*** Data for the task Section Begins ***
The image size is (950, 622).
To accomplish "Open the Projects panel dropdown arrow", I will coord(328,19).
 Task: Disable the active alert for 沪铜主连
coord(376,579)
*** Data for the task Section Ends ***
*** Data for the task Section Begins ***
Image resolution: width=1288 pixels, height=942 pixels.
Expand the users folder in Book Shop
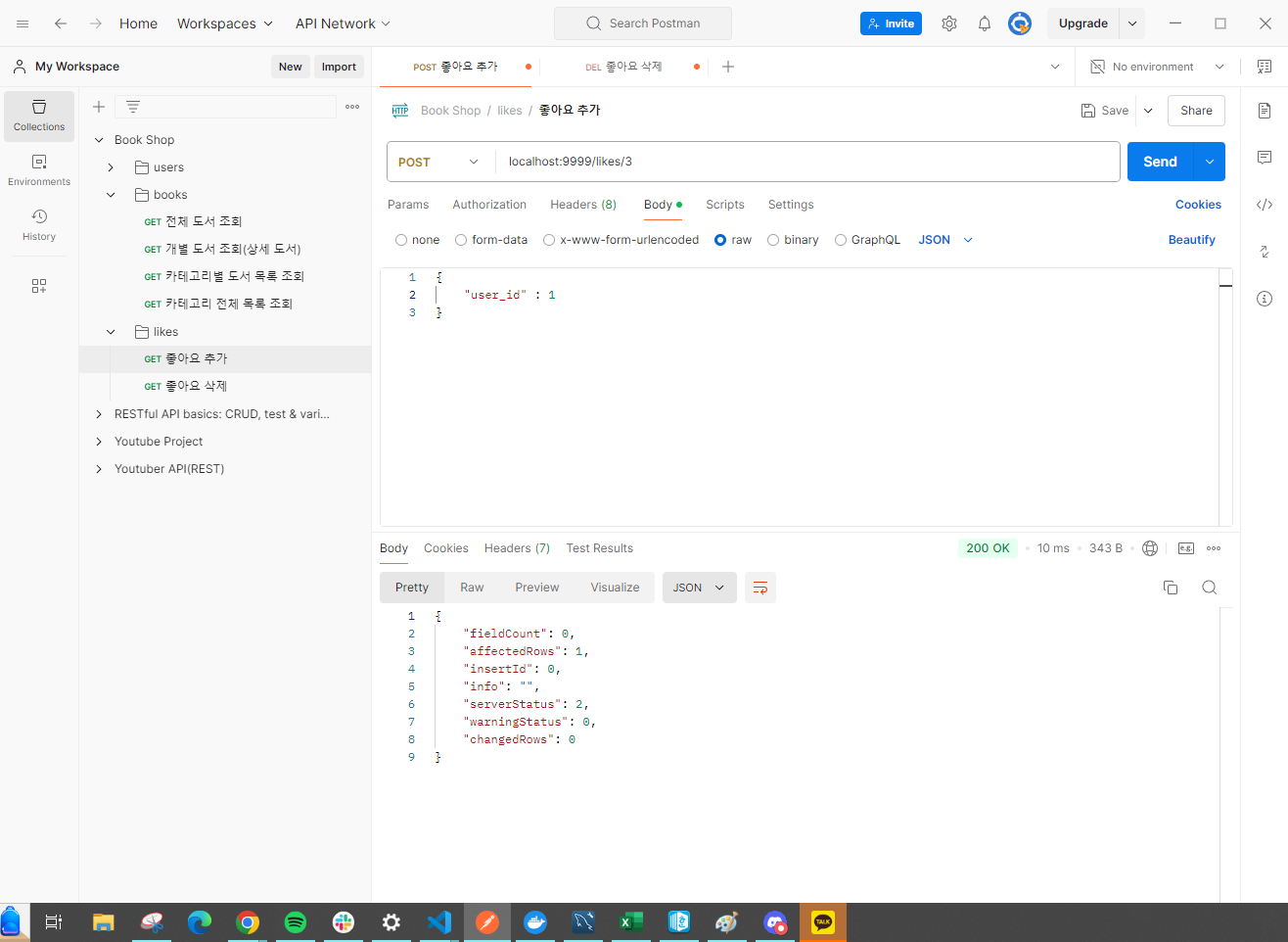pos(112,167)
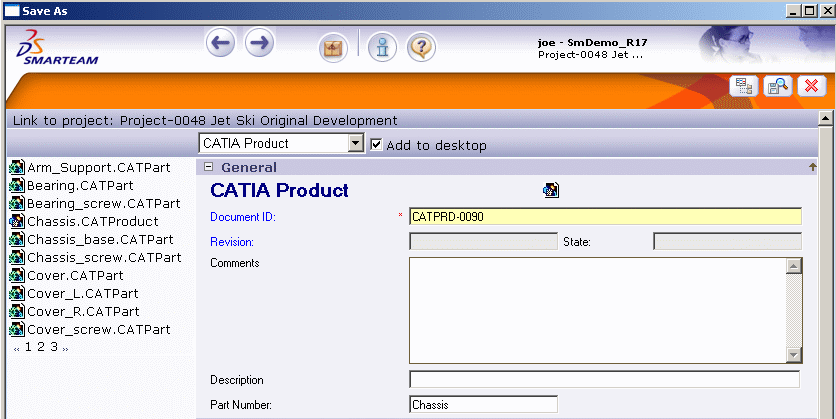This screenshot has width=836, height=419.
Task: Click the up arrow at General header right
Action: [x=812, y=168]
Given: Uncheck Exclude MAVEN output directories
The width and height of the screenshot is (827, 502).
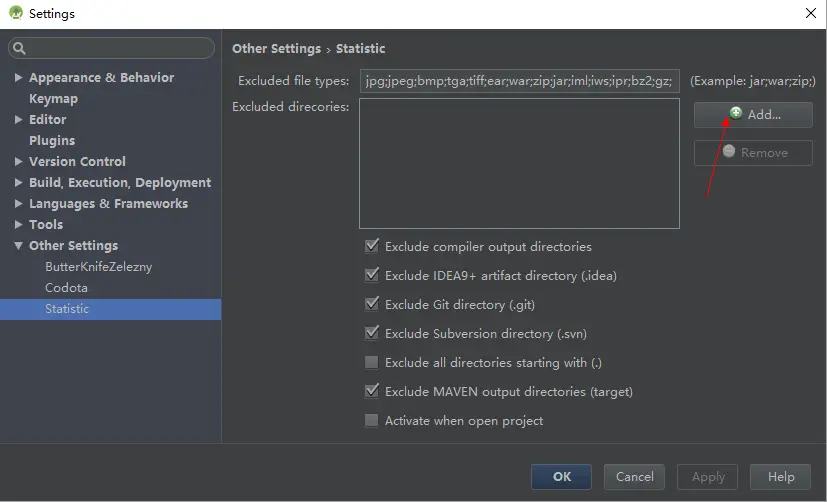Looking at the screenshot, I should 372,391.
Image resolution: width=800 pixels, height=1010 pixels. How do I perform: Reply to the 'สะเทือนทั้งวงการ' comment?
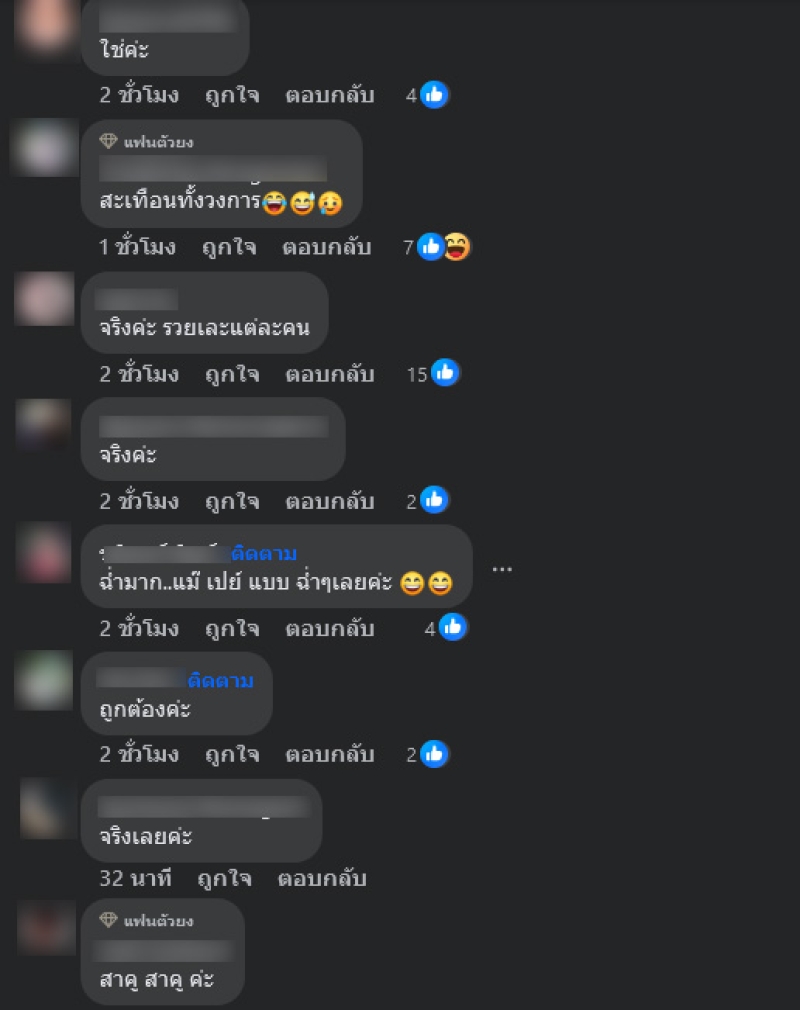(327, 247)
*** Data for the task Section Ends ***
What you need to do ::
From the material above, output only the span of lines that starts at the one containing "Expand the users folder in Book Shop" and finishes at the one containing "Given: Uncheck Exclude", word for word and free of pictures.

Response area ::
Expand the users folder in Book Shop
pos(112,167)
This screenshot has width=836, height=419.
Task: Click the up arrow at General header right
Action: [x=812, y=168]
Given: Uncheck Exclude MAVEN output directories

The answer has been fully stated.